As they had to, Clark told himself, nodding. Communist theory predicted that very "fact," didn't it? Damn, wasn't that a hoot! "How were the pickings?" he asked.

"Excellent," Lyalin assured him. "Their culture, it's so easy for them to take insults, but so hard for them to respond. They conceal much anger. Then, all you need do is show sympathy."

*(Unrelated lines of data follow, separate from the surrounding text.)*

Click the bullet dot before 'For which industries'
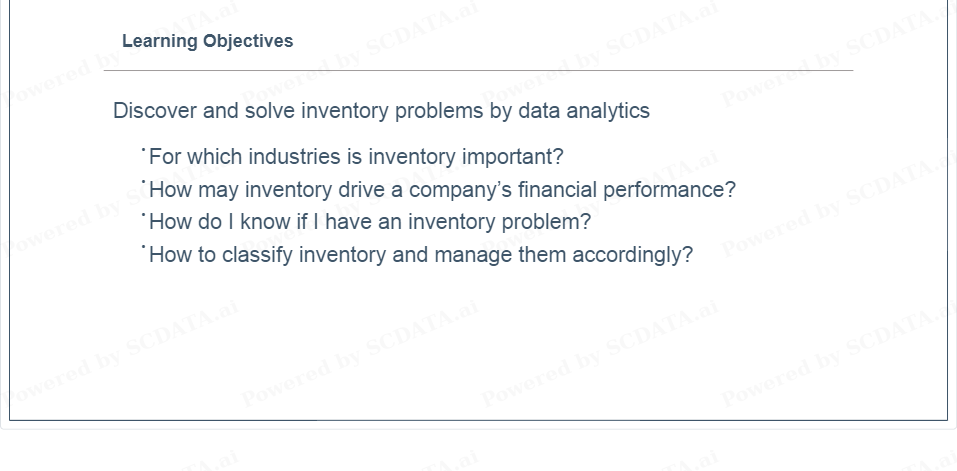 (143, 148)
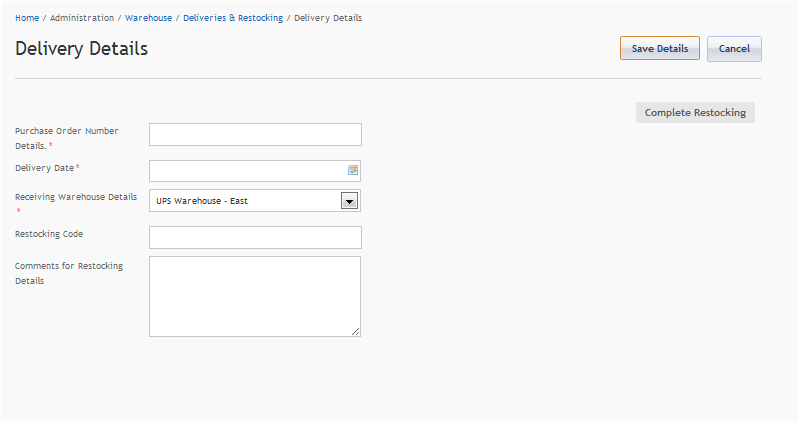Image resolution: width=799 pixels, height=422 pixels.
Task: Click the Delivery Details page heading
Action: click(x=82, y=49)
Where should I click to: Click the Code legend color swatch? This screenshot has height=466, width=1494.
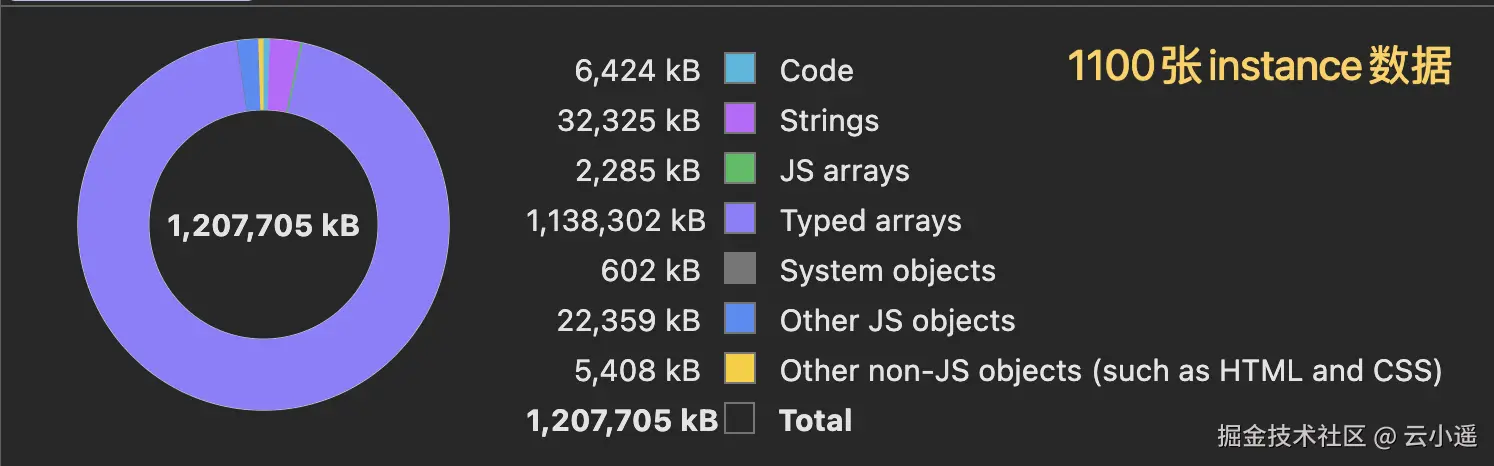pyautogui.click(x=740, y=70)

Clark nodded again, this time thinking. This guy is a real pro. Fourteen well-placed agents, he still had the names and addresses and phone numbers in his head, and, unsurprisingly, nobody at Langley had followed up on it because of those damned-fool ethics laws foisted on the Agency by lawyers—a breed of government servant that sprouted up like crabgrass everywhere you looked, as though anything the Agency did was, strictly speaking, ethical at all. Hell, he and Ding had kidnapped Corp, hadn't they? In the interests of justice, to be sure, but if they had brought him to America for trial, instead of leaving him with his own countrymen, some high-priced and highly ethical defense attorney, perhaps even acting pro bono—obstructing justice for free, Clark told himself—would have ranted and raved first before cameras and later before twelve good men (and women) about how this patriot had resisted an invasion of his country, et cetera, et cetera.

"An interesting weakness," Chavez noted judiciously. "People really are the same all over the world, aren't they?"

"Different masks, but the same flesh underneath," Lyalin pronounced, feeling ever more the teacher. The offhand remark was his best lesson of the day.